Jilted woman dies in MTR suicide leap
16 October 2008
Hong Kong Standard

A well-dressed woman apparently jumped to her death in front of a moving train at Kowloon Tong station yesterday, sparking new calls for the MTR Corp to quickly install platform screen doors at all stations.

A note in the handbag of Leung Yu-yin, 26, suggested she was despressed after her boyfriend ended their relationship.

The boyfriend, also 26, is believed to have taken the train to work from Kowloon Tong every day.

According to a witness, Leung was seen walking at the end of the station about 9 am when she dropped her handbag and notebook and jumped into the path of an approaching train.

Train services on the East Rail line between Mong Kok East and East Tsim Sha Tsui were interrupted for more than 30 minutes and a shuttle bus service was laid on for more than 2,300 affected commuters.

A police source said it was possible Leung had gone to Kowloon Tong station hoping to meet her boyfriend who lives in Tai Wai.

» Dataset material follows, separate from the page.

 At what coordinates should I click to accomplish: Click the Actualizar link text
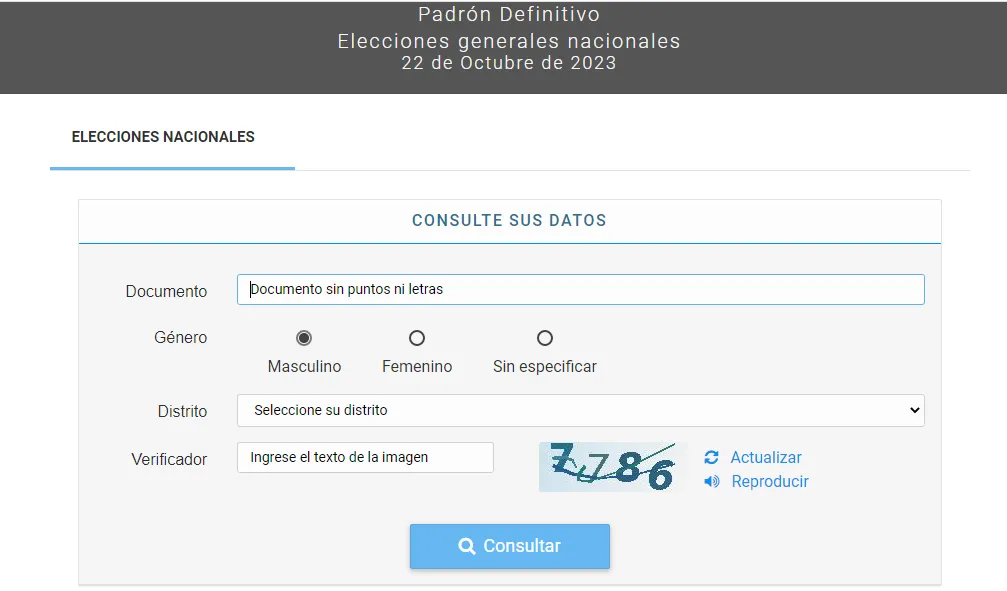(x=766, y=457)
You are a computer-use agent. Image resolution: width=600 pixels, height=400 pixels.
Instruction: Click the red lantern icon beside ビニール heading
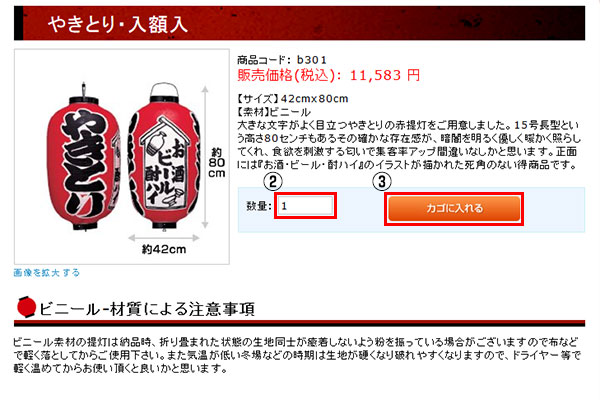coord(26,307)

Leung lived in Tsing Yi with her family.

Her distraught family had to be comforted when they arrived at the scene.

Paul Yip Siu-fai, director of the University of Hong Kong's suicide research and prevention center, renewed his call for the MTRC to speed up thew installation of platform screen doors at all stations.

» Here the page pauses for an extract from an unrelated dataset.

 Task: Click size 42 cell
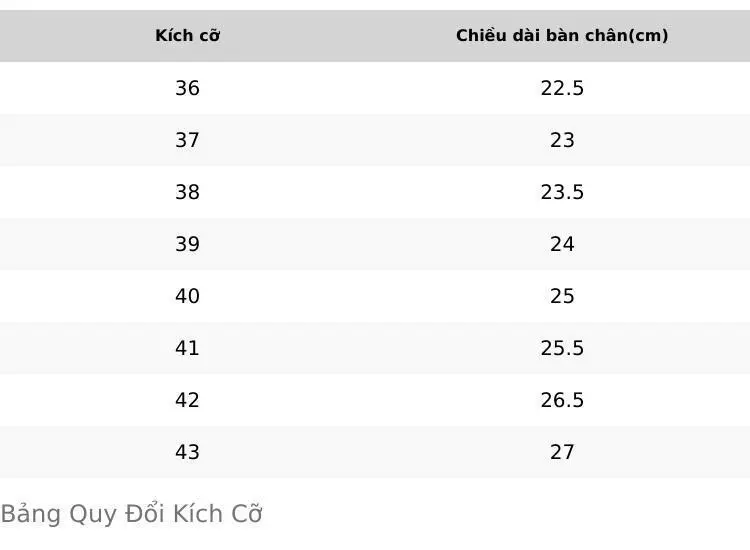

His latest study shows platform screen doors can help lower the suicide rate on railway lines.

The study showed the number of people jumping to their deaths in front of trains annually has dropped from 10.2 to 4.4 in the five years since the MTR started installing barriers.

Yip, who is also a social worker and social administration professor at the university, said installing barriers not only helped lower suicide rates, but also protects those who might fall from platforms accidentally, especially at busy stations.

The MTRC has said it would take four more years to complete the fitting of the screen doors at the remaining stations.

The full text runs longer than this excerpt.